Write the entries out again. Every character must match.

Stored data
☆ ☆ ☆ ☆ ☆ ☆ ☆
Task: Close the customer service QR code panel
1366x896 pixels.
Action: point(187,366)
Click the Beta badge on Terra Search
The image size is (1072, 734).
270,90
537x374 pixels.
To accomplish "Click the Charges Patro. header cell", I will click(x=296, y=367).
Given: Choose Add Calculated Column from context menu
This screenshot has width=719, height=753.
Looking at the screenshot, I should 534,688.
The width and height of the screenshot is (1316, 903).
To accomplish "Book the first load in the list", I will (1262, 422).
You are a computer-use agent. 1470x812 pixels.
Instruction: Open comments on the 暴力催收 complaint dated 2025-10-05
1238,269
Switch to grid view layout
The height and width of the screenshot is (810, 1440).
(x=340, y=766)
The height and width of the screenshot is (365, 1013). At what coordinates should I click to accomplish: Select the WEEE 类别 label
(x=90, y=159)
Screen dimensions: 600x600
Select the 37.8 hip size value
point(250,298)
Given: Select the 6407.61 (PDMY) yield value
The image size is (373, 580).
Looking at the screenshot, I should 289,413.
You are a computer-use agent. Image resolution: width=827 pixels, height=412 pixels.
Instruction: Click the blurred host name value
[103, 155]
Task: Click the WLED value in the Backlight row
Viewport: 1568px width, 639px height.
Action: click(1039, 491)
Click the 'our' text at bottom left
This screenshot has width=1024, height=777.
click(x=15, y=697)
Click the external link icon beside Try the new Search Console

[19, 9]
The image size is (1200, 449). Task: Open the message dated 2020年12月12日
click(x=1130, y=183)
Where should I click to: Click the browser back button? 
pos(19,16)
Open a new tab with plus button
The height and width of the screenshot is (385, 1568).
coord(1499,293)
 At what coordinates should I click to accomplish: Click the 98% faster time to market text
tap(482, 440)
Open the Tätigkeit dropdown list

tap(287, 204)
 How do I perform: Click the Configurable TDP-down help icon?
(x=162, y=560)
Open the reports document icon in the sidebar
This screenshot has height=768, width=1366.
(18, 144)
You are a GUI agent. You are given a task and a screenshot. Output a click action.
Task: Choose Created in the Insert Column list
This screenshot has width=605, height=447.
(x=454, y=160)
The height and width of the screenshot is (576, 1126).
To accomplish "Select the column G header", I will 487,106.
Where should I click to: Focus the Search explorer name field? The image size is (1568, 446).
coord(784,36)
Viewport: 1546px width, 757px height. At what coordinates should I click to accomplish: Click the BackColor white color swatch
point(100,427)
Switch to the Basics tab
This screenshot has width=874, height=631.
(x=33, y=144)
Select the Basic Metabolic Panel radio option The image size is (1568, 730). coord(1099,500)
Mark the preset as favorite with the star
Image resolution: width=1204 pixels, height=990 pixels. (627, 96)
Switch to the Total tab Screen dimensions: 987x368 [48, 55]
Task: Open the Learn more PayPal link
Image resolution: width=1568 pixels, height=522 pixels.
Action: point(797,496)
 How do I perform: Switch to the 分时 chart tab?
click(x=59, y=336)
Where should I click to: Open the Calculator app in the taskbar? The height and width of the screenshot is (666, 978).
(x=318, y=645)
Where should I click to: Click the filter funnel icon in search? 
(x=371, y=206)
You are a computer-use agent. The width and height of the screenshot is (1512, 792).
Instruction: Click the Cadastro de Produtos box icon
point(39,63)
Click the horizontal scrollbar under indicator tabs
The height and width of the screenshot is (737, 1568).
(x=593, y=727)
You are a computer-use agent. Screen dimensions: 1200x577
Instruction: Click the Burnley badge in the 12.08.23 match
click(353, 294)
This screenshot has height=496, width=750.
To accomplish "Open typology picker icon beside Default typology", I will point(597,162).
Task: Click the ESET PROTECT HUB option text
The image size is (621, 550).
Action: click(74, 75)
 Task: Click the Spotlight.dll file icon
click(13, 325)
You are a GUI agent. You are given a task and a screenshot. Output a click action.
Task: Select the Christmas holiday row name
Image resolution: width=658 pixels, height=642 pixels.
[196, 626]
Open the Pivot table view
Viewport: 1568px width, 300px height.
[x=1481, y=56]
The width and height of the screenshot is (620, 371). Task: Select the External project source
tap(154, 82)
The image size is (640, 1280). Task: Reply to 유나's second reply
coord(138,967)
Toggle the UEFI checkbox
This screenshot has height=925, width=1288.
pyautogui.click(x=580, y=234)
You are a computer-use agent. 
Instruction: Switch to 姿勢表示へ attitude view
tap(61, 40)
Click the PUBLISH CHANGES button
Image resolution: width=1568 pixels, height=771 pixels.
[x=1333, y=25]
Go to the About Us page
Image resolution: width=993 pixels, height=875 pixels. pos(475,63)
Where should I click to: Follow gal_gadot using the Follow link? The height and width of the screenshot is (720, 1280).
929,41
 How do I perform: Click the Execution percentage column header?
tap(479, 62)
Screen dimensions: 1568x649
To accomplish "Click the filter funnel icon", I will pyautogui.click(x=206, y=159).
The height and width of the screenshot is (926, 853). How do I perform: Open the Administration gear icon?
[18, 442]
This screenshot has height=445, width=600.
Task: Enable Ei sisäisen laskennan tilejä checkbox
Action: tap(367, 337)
☆ ☆ ☆ ☆ ☆ ☆ ☆
- [REPLY]
Task: Close the customer service QR code panel
1366x896 pixels.
Action: point(187,366)
Click the Beta badge on Terra Search
The image size is (1072, 734).
270,90
537x374 pixels.
To accomplish "Click the Charges Patro. header cell", I will click(x=296, y=367).
Given: Choose Add Calculated Column from context menu
This screenshot has width=719, height=753.
Looking at the screenshot, I should 534,688.
The width and height of the screenshot is (1316, 903).
To accomplish "Book the first load in the list", I will (1262, 422).
You are a computer-use agent. 1470x812 pixels.
Instruction: Open comments on the 暴力催收 complaint dated 2025-10-05
1238,269
Switch to grid view layout
The height and width of the screenshot is (810, 1440).
(x=340, y=766)
The height and width of the screenshot is (365, 1013). At what coordinates should I click to accomplish: Select the WEEE 类别 label
(x=90, y=159)
Screen dimensions: 600x600
Select the 37.8 hip size value
point(250,298)
Given: Select the 6407.61 (PDMY) yield value
The image size is (373, 580).
Looking at the screenshot, I should 289,413.
You are a computer-use agent. Image resolution: width=827 pixels, height=412 pixels.
Instruction: Click the blurred host name value
[103, 155]
Task: Click the WLED value in the Backlight row
Viewport: 1568px width, 639px height.
Action: click(1039, 491)
Click the 'our' text at bottom left
This screenshot has width=1024, height=777.
click(x=15, y=697)
Click the external link icon beside Try the new Search Console

[19, 9]
The image size is (1200, 449). Task: Open the message dated 2020年12月12日
click(x=1130, y=183)
Where should I click to: Click the browser back button? 
pos(19,16)
Open a new tab with plus button
The height and width of the screenshot is (385, 1568).
coord(1499,293)
 At what coordinates should I click to accomplish: Click the 98% faster time to market text
tap(482, 440)
Open the Tätigkeit dropdown list

tap(287, 204)
 How do I perform: Click the Configurable TDP-down help icon?
(x=162, y=560)
Open the reports document icon in the sidebar
This screenshot has height=768, width=1366.
(18, 144)
You are a GUI agent. You are given a task and a screenshot. Output a click action.
Task: Choose Created in the Insert Column list
This screenshot has width=605, height=447.
(x=454, y=160)
The height and width of the screenshot is (576, 1126).
To accomplish "Select the column G header", I will 487,106.
Where should I click to: Focus the Search explorer name field? The image size is (1568, 446).
coord(784,36)
Viewport: 1546px width, 757px height. At what coordinates should I click to accomplish: Click the BackColor white color swatch
point(100,427)
Switch to the Basics tab
This screenshot has width=874, height=631.
(x=33, y=144)
Select the Basic Metabolic Panel radio option The image size is (1568, 730). coord(1099,500)
Mark the preset as favorite with the star
Image resolution: width=1204 pixels, height=990 pixels. (627, 96)
Switch to the Total tab Screen dimensions: 987x368 [48, 55]
Task: Open the Learn more PayPal link
Image resolution: width=1568 pixels, height=522 pixels.
Action: point(797,496)
 How do I perform: Switch to the 分时 chart tab?
click(x=59, y=336)
Where should I click to: Open the Calculator app in the taskbar? The height and width of the screenshot is (666, 978).
(x=318, y=645)
Where should I click to: Click the filter funnel icon in search? 
(x=371, y=206)
You are a computer-use agent. The width and height of the screenshot is (1512, 792).
Instruction: Click the Cadastro de Produtos box icon
point(39,63)
Click the horizontal scrollbar under indicator tabs
The height and width of the screenshot is (737, 1568).
(x=593, y=727)
You are a computer-use agent. Screen dimensions: 1200x577
Instruction: Click the Burnley badge in the 12.08.23 match
click(353, 294)
This screenshot has height=496, width=750.
To accomplish "Open typology picker icon beside Default typology", I will point(597,162).
Task: Click the ESET PROTECT HUB option text
The image size is (621, 550).
Action: click(74, 75)
 Task: Click the Spotlight.dll file icon
click(13, 325)
You are a GUI agent. You are given a task and a screenshot. Output a click action.
Task: Select the Christmas holiday row name
Image resolution: width=658 pixels, height=642 pixels.
[196, 626]
Open the Pivot table view
Viewport: 1568px width, 300px height.
[x=1481, y=56]
The width and height of the screenshot is (620, 371). Task: Select the External project source
tap(154, 82)
The image size is (640, 1280). Task: Reply to 유나's second reply
coord(138,967)
Toggle the UEFI checkbox
This screenshot has height=925, width=1288.
pyautogui.click(x=580, y=234)
You are a computer-use agent. 
Instruction: Switch to 姿勢表示へ attitude view
tap(61, 40)
Click the PUBLISH CHANGES button
Image resolution: width=1568 pixels, height=771 pixels.
[x=1333, y=25]
Go to the About Us page
Image resolution: width=993 pixels, height=875 pixels. pos(475,63)
Where should I click to: Follow gal_gadot using the Follow link? The height and width of the screenshot is (720, 1280).
929,41
 How do I perform: Click the Execution percentage column header?
tap(479, 62)
Screen dimensions: 1568x649
To accomplish "Click the filter funnel icon", I will pyautogui.click(x=206, y=159).
The height and width of the screenshot is (926, 853). How do I perform: Open the Administration gear icon?
[18, 442]
This screenshot has height=445, width=600.
Task: Enable Ei sisäisen laskennan tilejä checkbox
Action: tap(367, 337)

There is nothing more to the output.